• **Records**:
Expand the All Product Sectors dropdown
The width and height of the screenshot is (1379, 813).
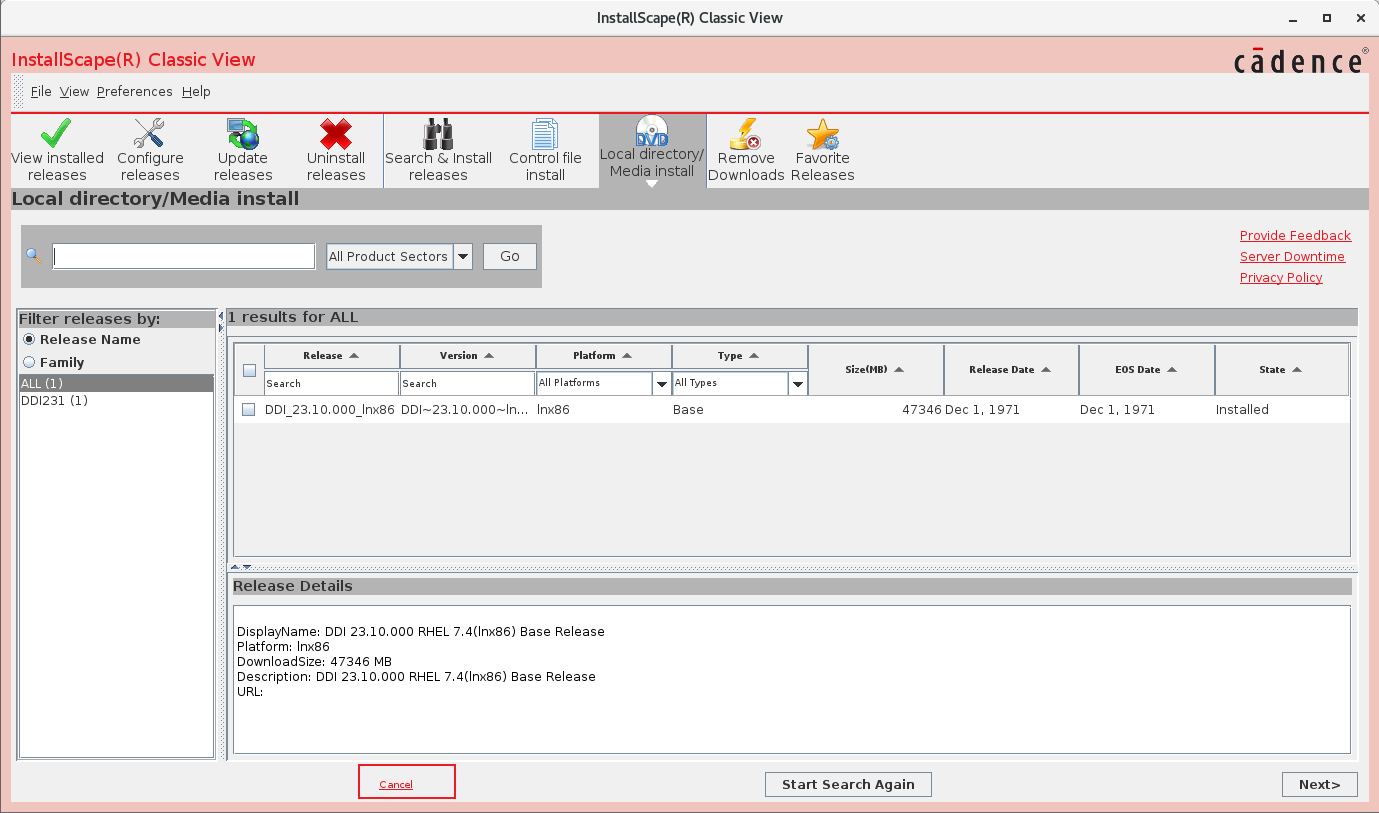pyautogui.click(x=463, y=257)
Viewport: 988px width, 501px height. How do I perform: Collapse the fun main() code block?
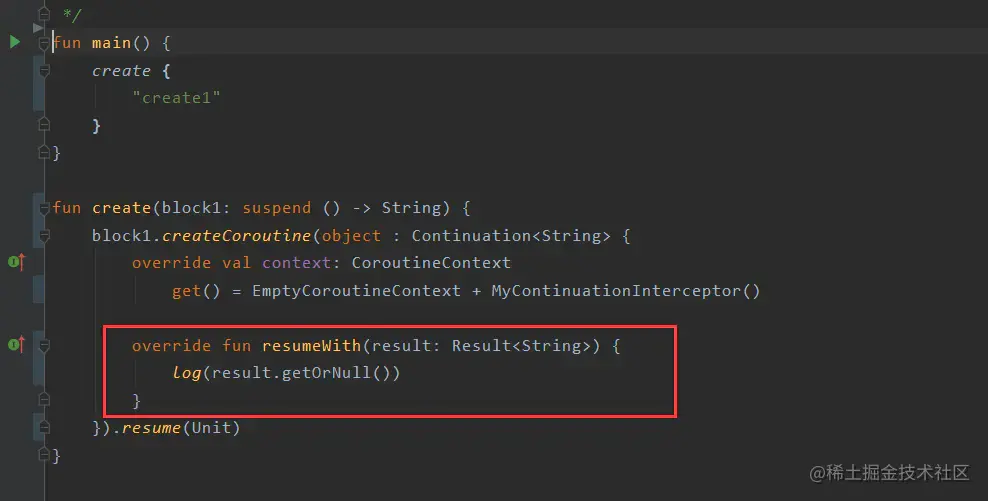(x=43, y=43)
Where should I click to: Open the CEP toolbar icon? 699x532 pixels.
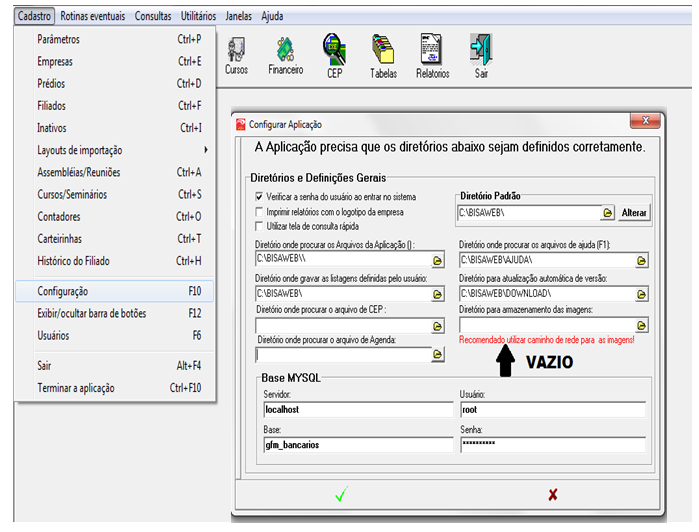[x=334, y=55]
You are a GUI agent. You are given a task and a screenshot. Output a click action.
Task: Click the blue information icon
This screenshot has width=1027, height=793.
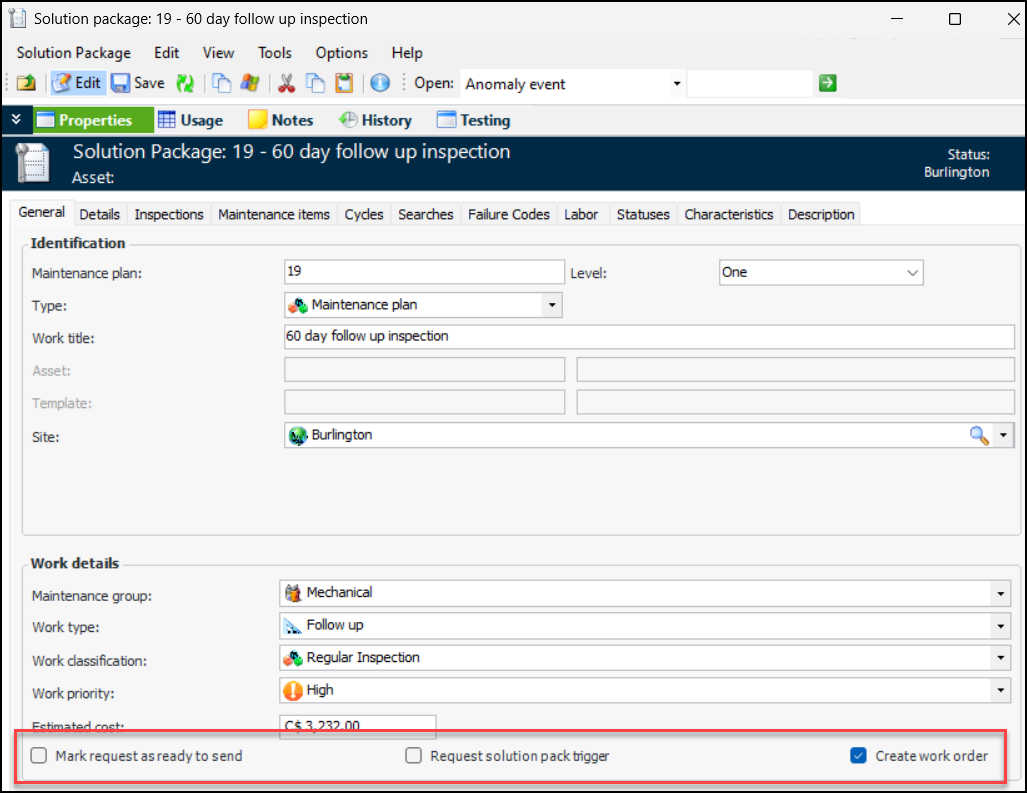(380, 84)

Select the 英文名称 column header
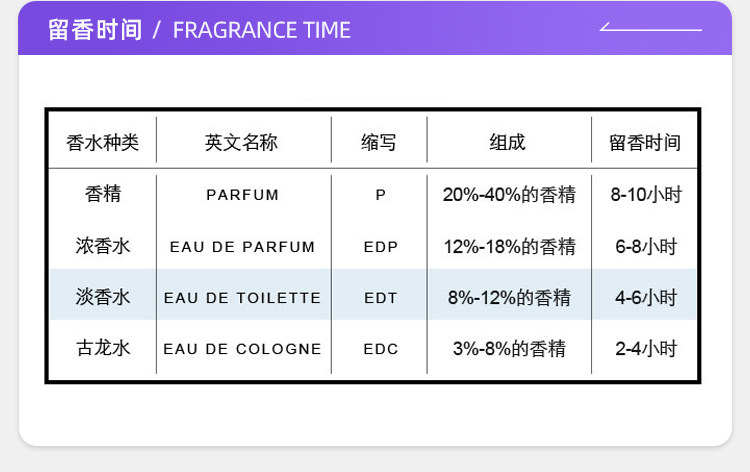point(242,142)
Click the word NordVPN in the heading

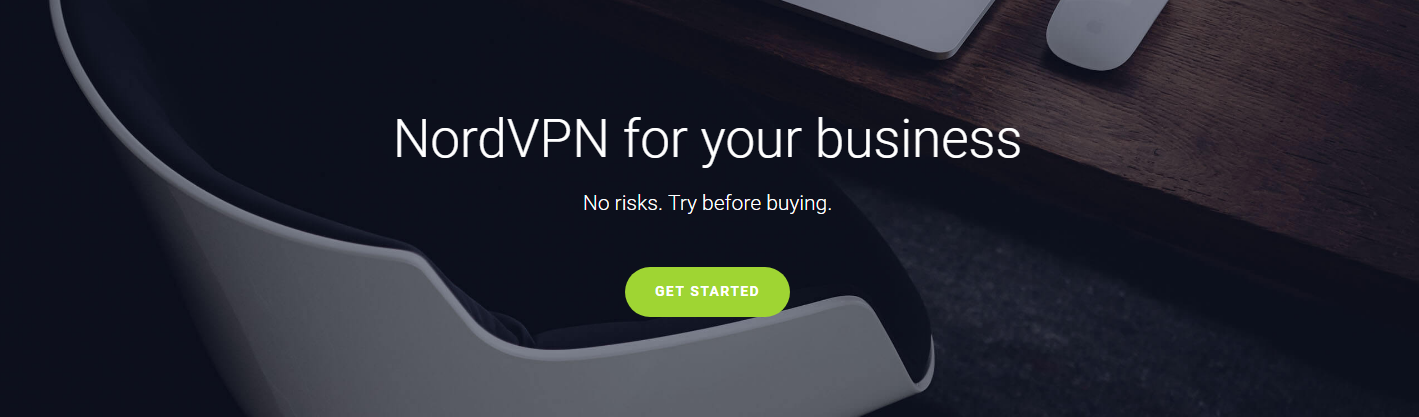[501, 140]
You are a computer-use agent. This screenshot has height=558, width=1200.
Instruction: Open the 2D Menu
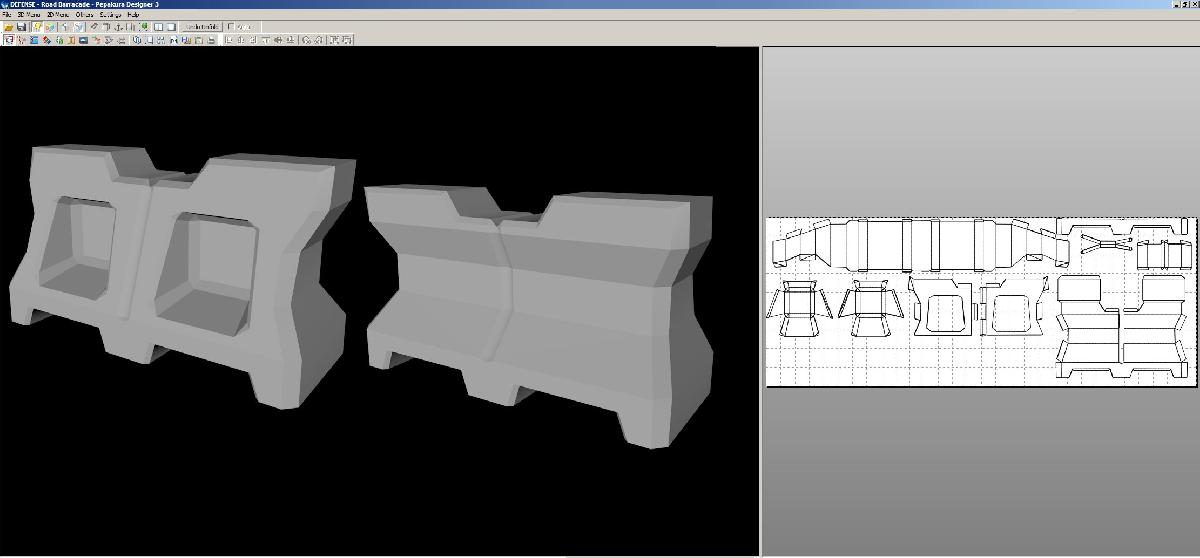(x=56, y=16)
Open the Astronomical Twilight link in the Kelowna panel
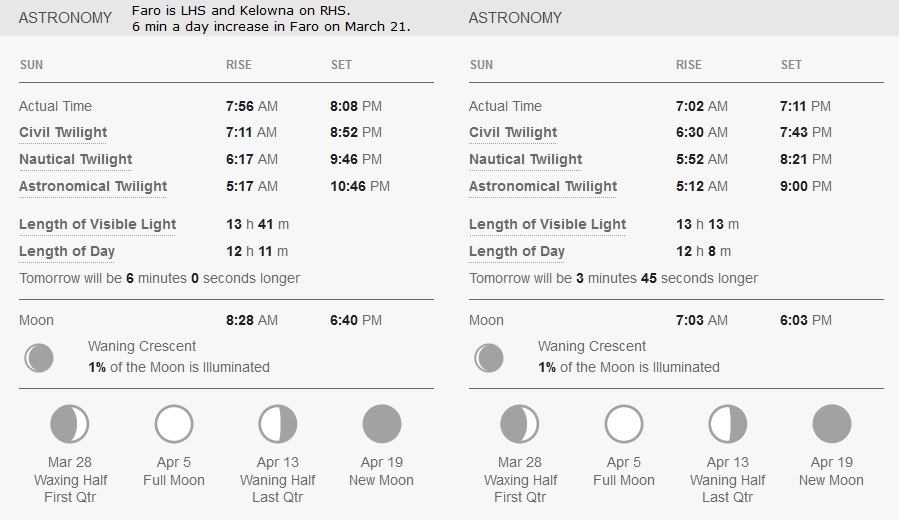The height and width of the screenshot is (520, 900). tap(543, 187)
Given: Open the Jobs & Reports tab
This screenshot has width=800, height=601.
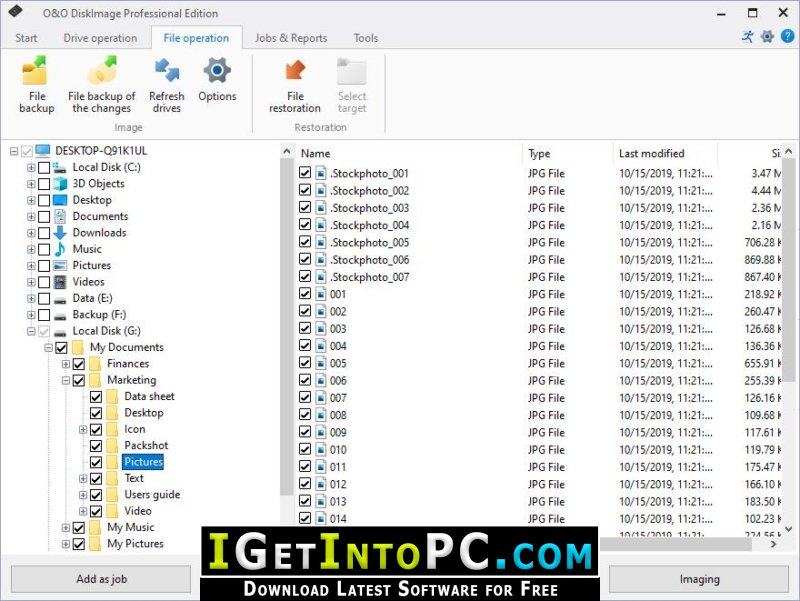Looking at the screenshot, I should coord(291,38).
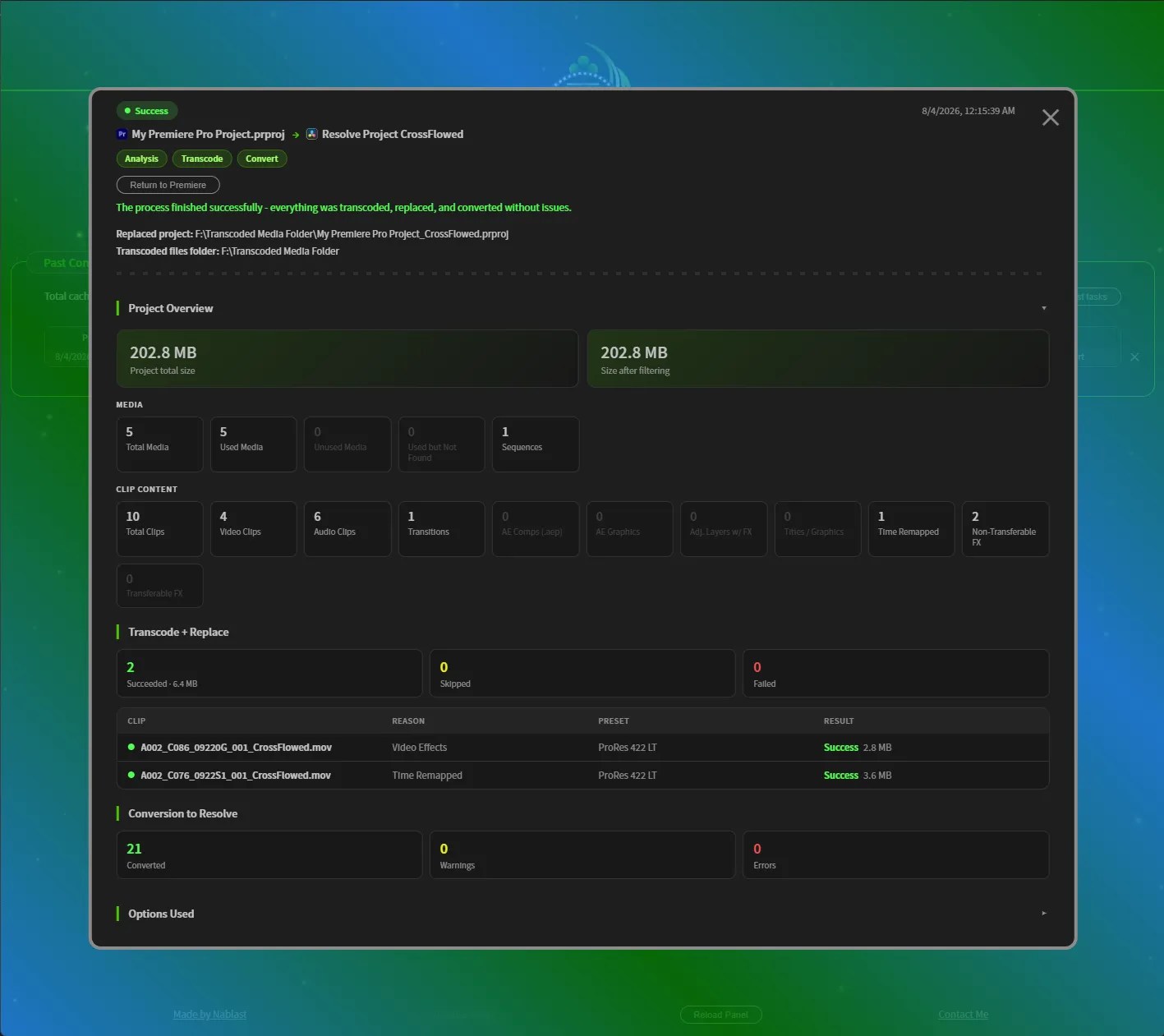
Task: Close the results dialog with the X icon
Action: click(1050, 117)
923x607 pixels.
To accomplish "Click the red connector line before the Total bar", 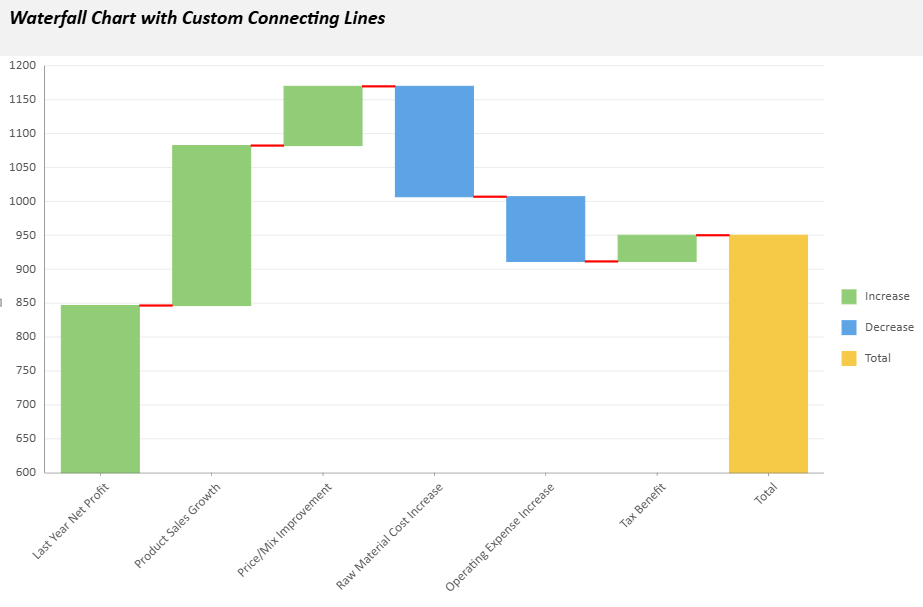I will tap(712, 235).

• **About this task**: Reproduce each line of the material that mentions "agent".

• **Response**:
You are a GUI agent. You are given a task and a screenshot. Output a click action.
You are a computer-use agent. This screenshot has height=558, width=1200.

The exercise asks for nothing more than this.